Pixel coordinate grounding data
◇ ◇ ◇

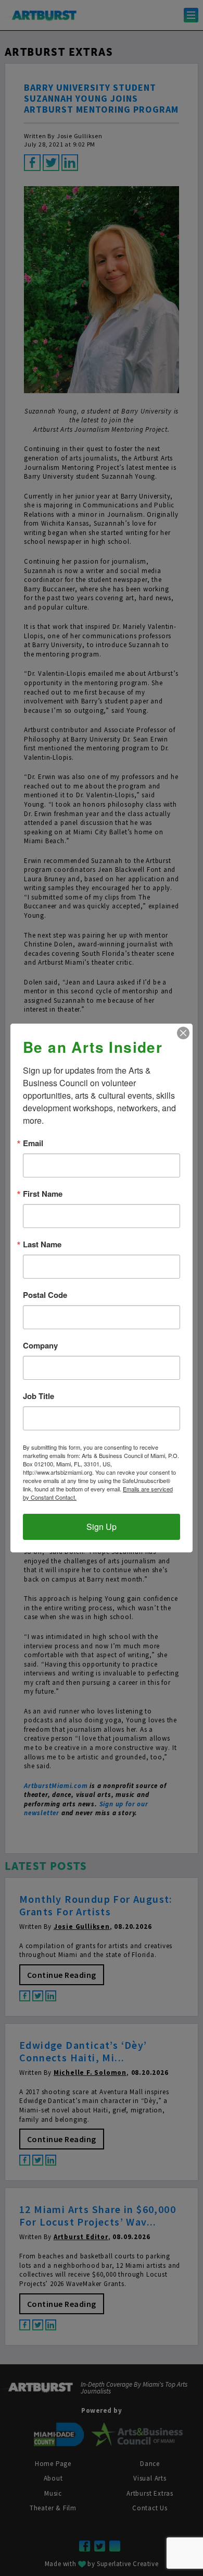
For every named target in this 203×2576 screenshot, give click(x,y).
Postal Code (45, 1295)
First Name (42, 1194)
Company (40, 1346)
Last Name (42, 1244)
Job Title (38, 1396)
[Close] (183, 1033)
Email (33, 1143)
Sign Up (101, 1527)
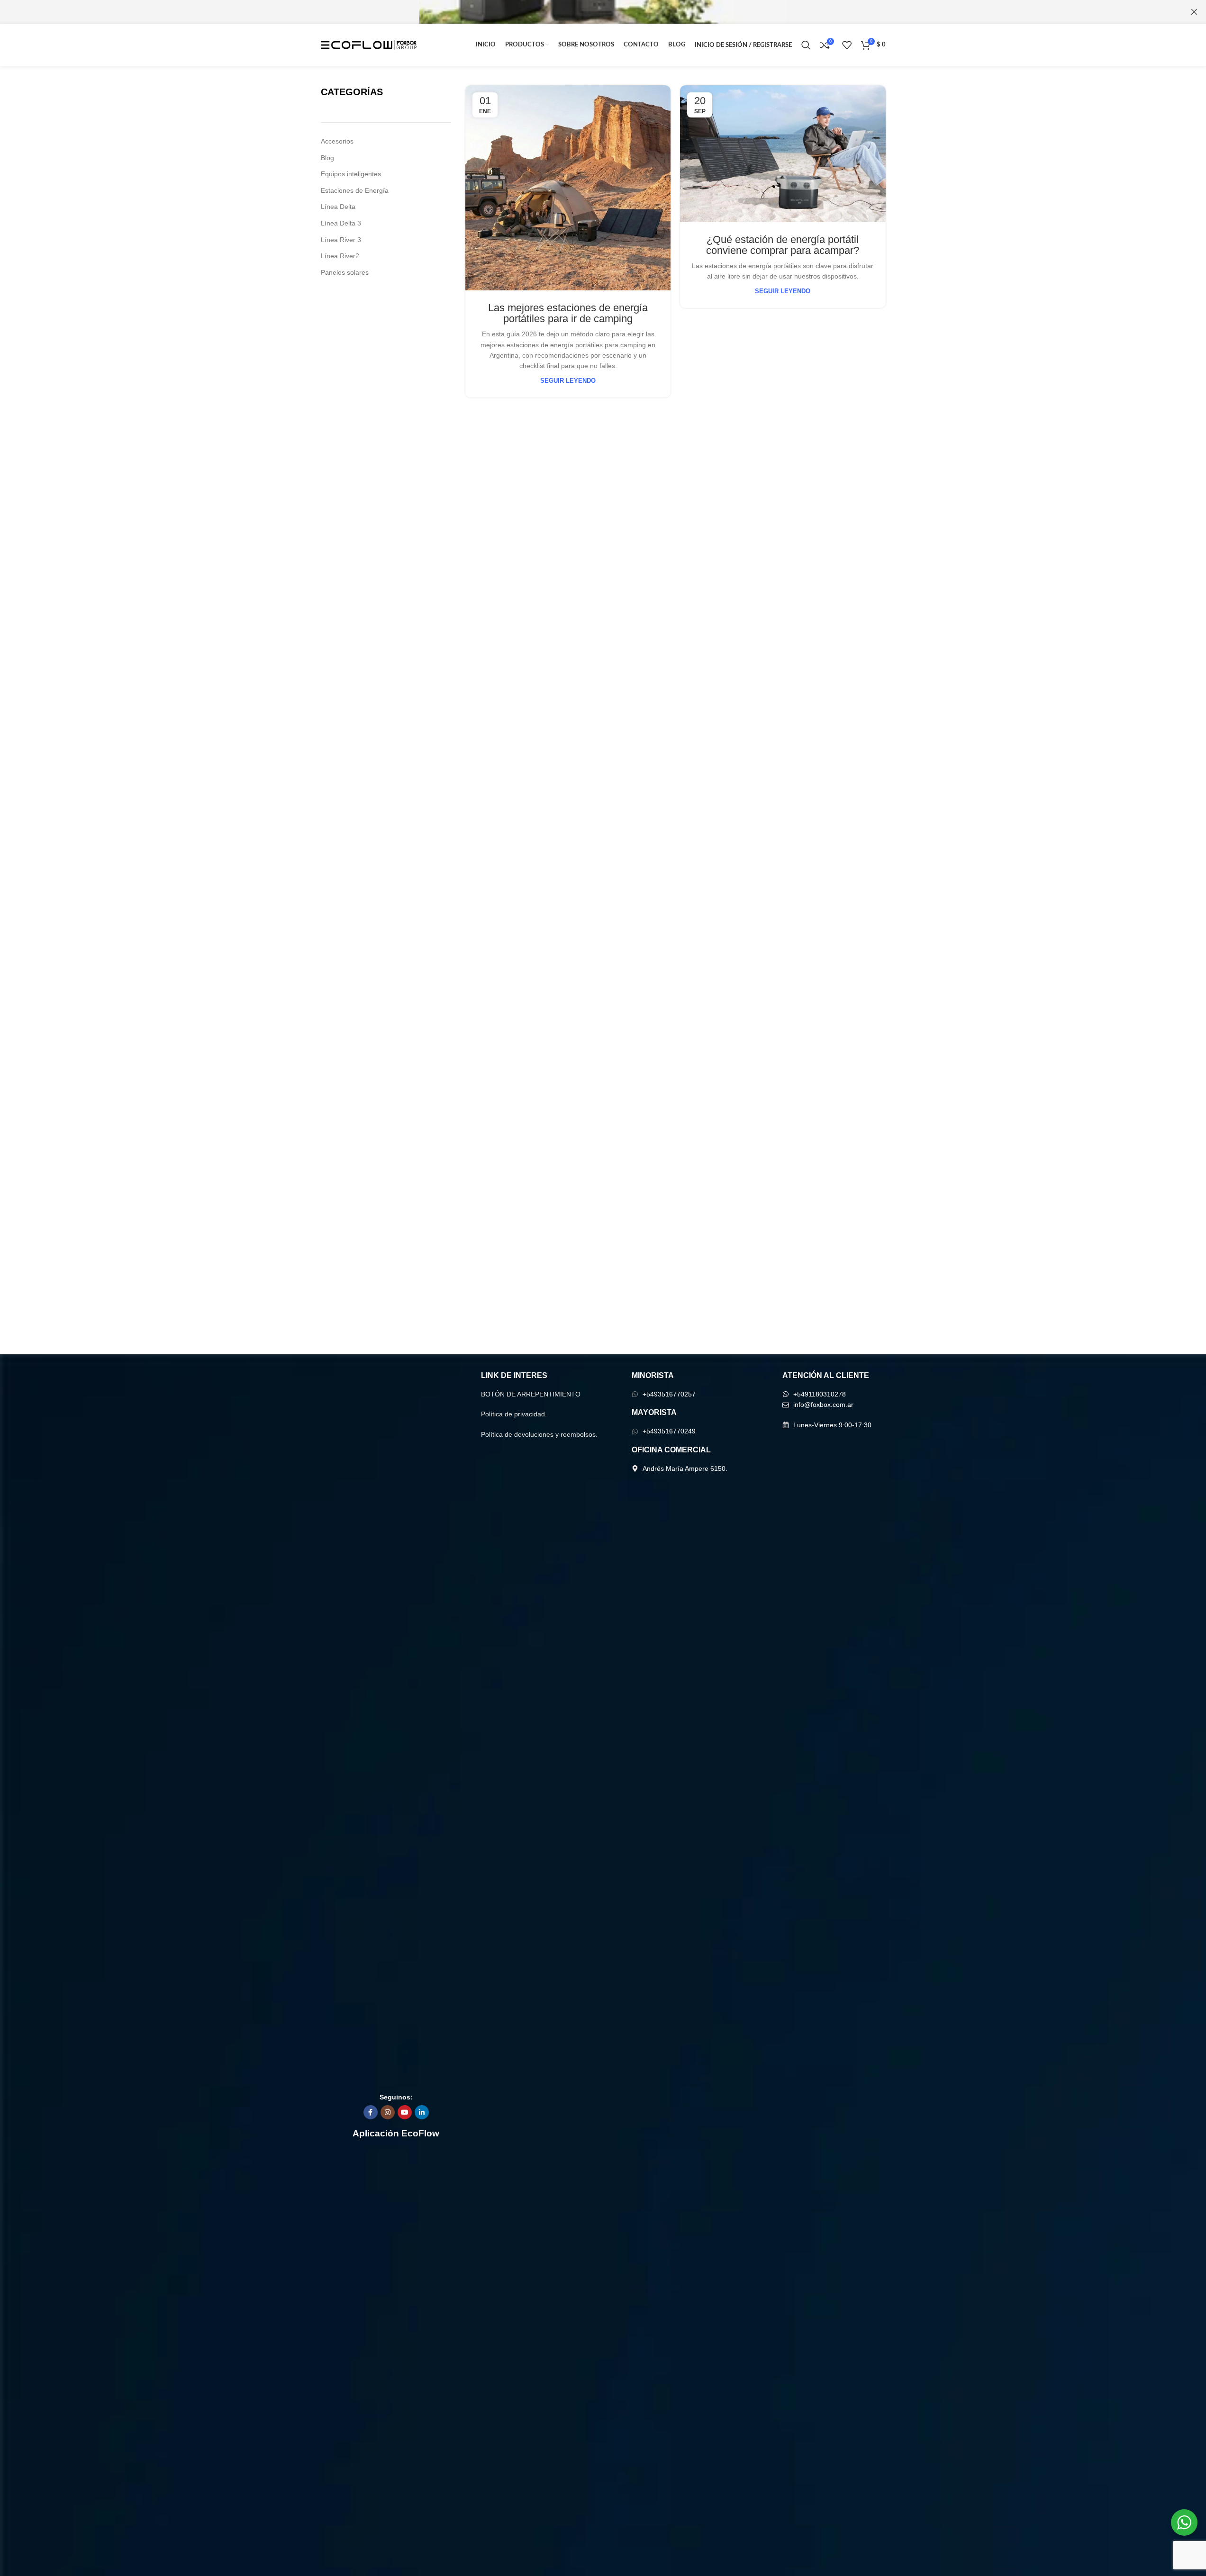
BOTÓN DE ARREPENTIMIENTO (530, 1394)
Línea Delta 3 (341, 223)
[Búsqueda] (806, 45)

◇ ◇ ◇

In the records above, find the line containing "BOTÓN DE ARREPENTIMIENTO (530, 1394)" and output every line from the first through that one, exactly, omitting pictures.

= EXERCISE RESPONSE =
For every named target in this 203×2576 screenshot, give click(x,y).
Postal Code (45, 1295)
First Name (42, 1194)
Company (40, 1346)
Last Name (42, 1244)
Job Title (38, 1396)
[Close] (183, 1033)
Email (33, 1143)
Sign Up (101, 1527)
BOTÓN DE ARREPENTIMIENTO (530, 1394)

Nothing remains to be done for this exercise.